Help with Objc code.. Something I haven't seen.

Discussion in 'Mac Programming' started by macsrockmysocks, Jul 28, 2006.

  1. macrumors regular

    Joined:
    Feb 21, 2006
    #1
    As some know, I just started with Objective-C with Steve Kochan's book. Well, one of the exercises told me to write a program to display coordinates. So I wrote one, then checked it online. I did a few things wrong but very minimal. But, I just realized when I checked again, something was weird. Here is the code:

    Code:
    //Program to weirdly work with coordinates
    
    #include <objc/Object.h>
    
    //@ Interface Section
    
    @interface Point: Object
    
    {
      int x;
      int y;
    }
    
    -(void) setX: (int) xVal;
    -(void) setY: (int) yVal;
    -(int) x;
    -(int) y;
    
    @end
    
    //@ Implementation Section
    
    @implementation Point
    
    -(void) setX: (int) xVal
    {
      x = xVal;
    }
    
    -(void) setY: (int) yVal
    {
      y = yVal;
    }
    
    -(int) x
    {
      return x;
    }
    
    -(int) y
    {
      return y;
    }
    
    @end
    
    //Program Section
    
    int main (int argc, char *argv[])
    {
      Point *pt1, *pt2;
      pt1 = [[Point alloc] init];
      pt2 = [[Point alloc] init];
      
      [pt1 setX: 300];
      [pt1 setY: 100];
      [pt2 setX: 50];
      [pt2 setY: 100];
      
      printf ("Pt1 = %i, %i)\n", [pt1 x], [pt1 y]);
      printf ("Pt2 = %i, %i)\n", [pt2 x], [pt2 y]);
      
      [pt1 free];
      [pt2 free];
      
      return 0;
      
      }
    At the top where it says #include <objc/Object.h>, I never saw that before. Can someone explain to me what it means, where it is used, and why I didnt use #import <stdio.h> and #import <objc/Object.h>. Sorry if you see more and more posts by me on this forum as I start to need some more help. Don't think of it as spamming. Thanks:)
     
  2. macrumors 68040

    mduser63

    Joined:
    Nov 9, 2004
    Location:
    Salt Lake City, UT
    #2
    I'm not sure whether you're asking about that specific line or about #include statements in general. I'm going to assume the former, as the book you're going through covers #import/#include statements in some detail.
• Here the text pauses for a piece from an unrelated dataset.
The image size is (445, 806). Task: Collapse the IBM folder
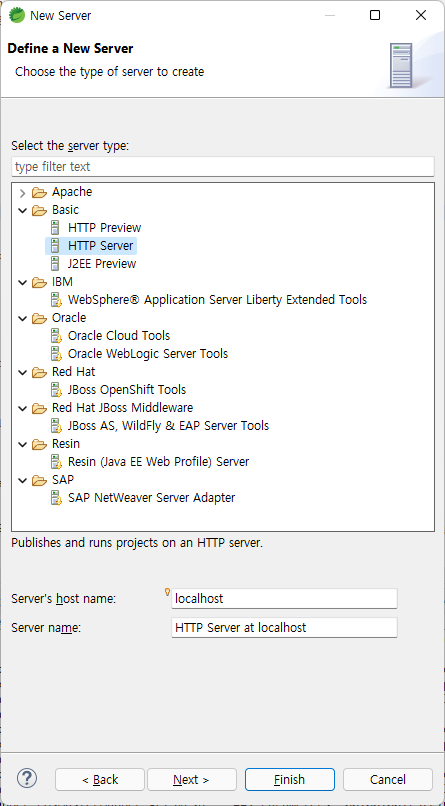click(22, 282)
    Object.h is the header file that declares the Object class. Since Object is referenced as the parent class of Point, the compiler needs to know about it. That's why it's included. Does that make sense?
     
  3. thread starter macrumors regular

    Joined:
    Feb 21, 2006
    #3
    I just want to know why in that particular program why I had to used include. I had never seen it before I did this exercise. I just want to know what they are about and what they are used for before I move on to the next chapter.
     
  4. macrumors 68040

    mduser63

    Joined:
    Nov 9, 2004
    Location:
    Salt Lake City, UT
    #4
    Have you seen #import statements? If so, then all you need to know is that #include is the same as #import except that #import ensures that the same header file doesn't get included multiple times.

    If you don't know what #import or #include mean, just take their word for it, and be patient. The book you're working through does a good job of explaining them, just not right at the beginning.
     
  5. macrumors 68030

    slooksterPSV

    Joined:
    Apr 17, 2004
    Location:
    Nowheresville
    #5
    Well you are going to have to #import <stdio.h> because printf is a function that is specified in stdio.h (standard input/output).